Instruction A :: Print the passage of the hunting stories forum thread between "## Hooked On" and "it was COLD!!!", inclusive.
Instruction B :: Continue the hunting stories forum thread, picking up right after its final line.

Reading passage ::
========================================
Sorry for such a long post, but that is the story of the Mallard Hole near Georgetown Arkansas.


----------



## Larry Young Jr (Aug 2, 2011)

There is a couple of stories that come to mind. One you will have to ask Jerry to tell. It is funny  now, but not then. The 1 I will tell you is goose hunting on the the Jewel. I know goose hunting me, Nope. 1 time in band camp!!!! Just joking I had to do that. Here is the story.
It was mid Dec. a few yrs ago. I want to go goose hunting on the jewel and no one else could go. It being Wed. I new I had to get there early so I did. 0300 hrs. come in off Gray hwy at check station. I didnt have a boat then. Went out to the piont and started putting My 2 doz goose deks out. Now this is after making 2 trips to the truck for all my Crap. I was poor and only had a piece of bulap to cover myself with and some grass the GW had cut with the bushhog the day before. After I got every thing set up. I was get everything ready. Cup of Coffee,honey bun,aready been to the tree and I hear a boat come up the lake and geese started fly around. I grabbed everything and got under the burlap. Made a cal and geese started come in. Now it is still dark. it around 0500 hrs. It started get day light and I could see the geese they were all around me about 25 birds 3 flockes. the start feeding at my feet and walking around and here comes more a big flock about 15 birds, then another and even another. It was awesome.Now it was legal shooting time, but I was looking for BANDS. I had 75 to 100 geese walking around and eatting at my feet. and Then I saw to geese with bands coming out of the water straight to me. They got  to 20 yards and I set up to jump up the geese and they looked at me like what the HECK, So I aim and pulled the trigger, the gun when click , I forgot to load my gun. Now the geese starting raising crane and starting to fly off I got 2 shells out of my bag and in the gun and shot the 2 birds with bands. after that it was crazy , I grab some shells blew my call and one flock came back and I got 1 more no band. Now you might not beliveve this but, I thought it was over so I clean up every thing and mad trip to the truck and when I came back there was geese landing on the dead geese. It was one of the days I will never forget.
Larry


----------



## Hooked On Quack (Aug 2, 2011)

Few years back I had been watching a diver hole located a couple miles from my office.  One day nothing, the next day wrapped up in Ringers.
Called up a couple of my partners and told them the deal.

Got to the island the following morning, put out around 75-100 dekes, got hid in the broom sage and we were ready.


Except for one of us, turns out he drank a bunch of cheap liquor the night before and "IT" hit him.  He goes off about 50 yds right at shooting light.  We folded up a half a limit before he returns, with no waders and in his stocking feet.
Forgot to mention it was COLD!!! 


Turns out he didn't quite make it, and loaded up his waders.

To make matters worse my other partners yellow lab went and rolled in "IT" coming back stincking to high heaven!!

Seeing how I was the only one not affected by the mornings events, I couldn't hardly shoot for laughing.  We did kill a limit, but Laaaaaawd what a morning!!
========================================
Dataset content ::
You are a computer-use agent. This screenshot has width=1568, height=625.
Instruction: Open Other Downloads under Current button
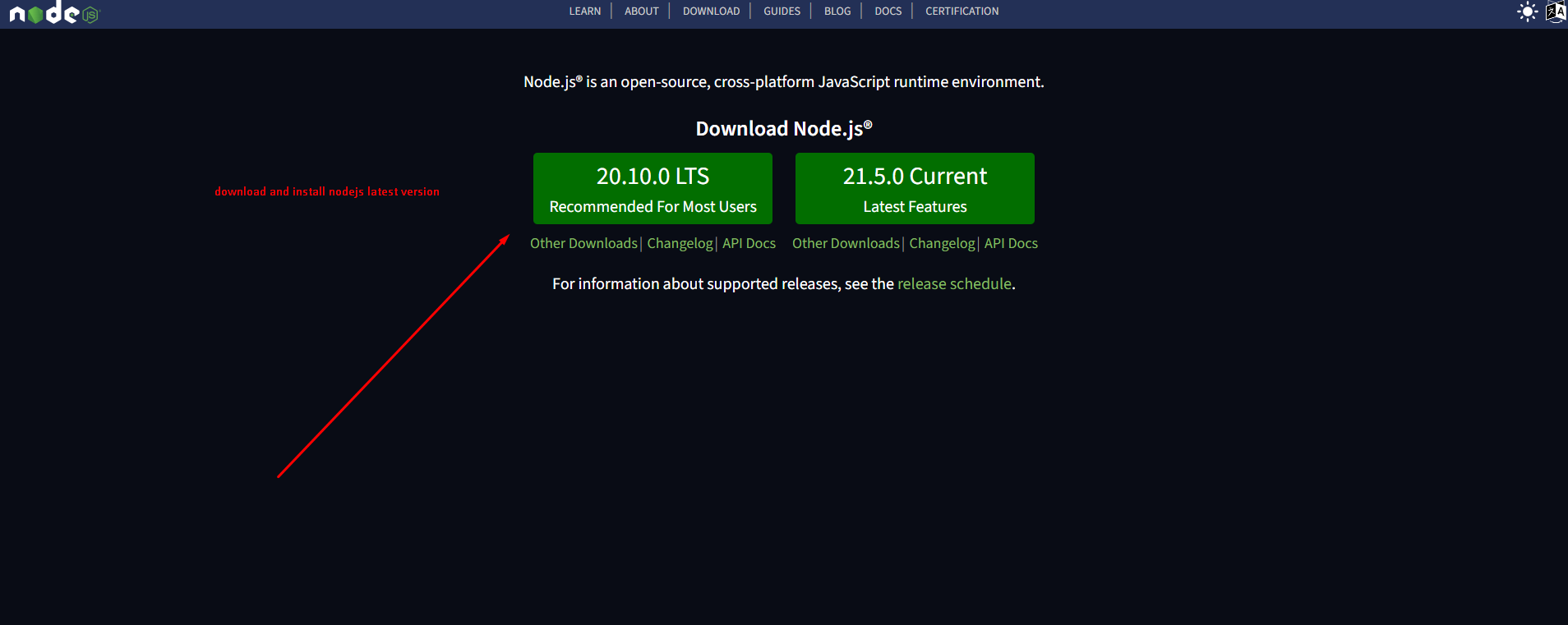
========================================
Answer A ::
## Hooked On Quack (Aug 2, 2011)

Few years back I had been watching a diver hole located a couple miles from my office.  One day nothing, the next day wrapped up in Ringers.
Called up a couple of my partners and told them the deal.

Got to the island the following morning, put out around 75-100 dekes, got hid in the broom sage and we were ready.


Except for one of us, turns out he drank a bunch of cheap liquor the night before and "IT" hit him.  He goes off about 50 yds right at shooting light.  We folded up a half a limit before he returns, with no waders and in his stocking feet.
Forgot to mention it was COLD!!!

Answer B ::
----------



## jerry russell (Aug 2, 2011)

Alright it is time for the Green towel story. Killer E. This one's for you...
Years ago Larry and me had his boat on the Jewel for a late winter goose hunt. It was a bitter windy cold morning of 26 degrees. I was REALLY fired up and wanted to kill some geese in the worst way. We pulled the heavy boat up on a point and began to unload a ton of decoys and layout blinds. We had to walk a ways from the boat with each load and then return for more stuff. With each bag of goose dekes the boat got a little lighter (does anyone know where this is headed?) Well along about trip # 7 me and Larry get to where the boat was and look down to see it gone. We looked towards mid-lake and down wind to see the boat already 100' away and rapidly being blown towards the dam. Like retards, we again looked down at where the boat was hoping it would reappear. 
Larry says "well, so much for this hunt. We are going to have to walk all the way around Lake Juliette to get the boat". Well this is where it gets a bit crazy.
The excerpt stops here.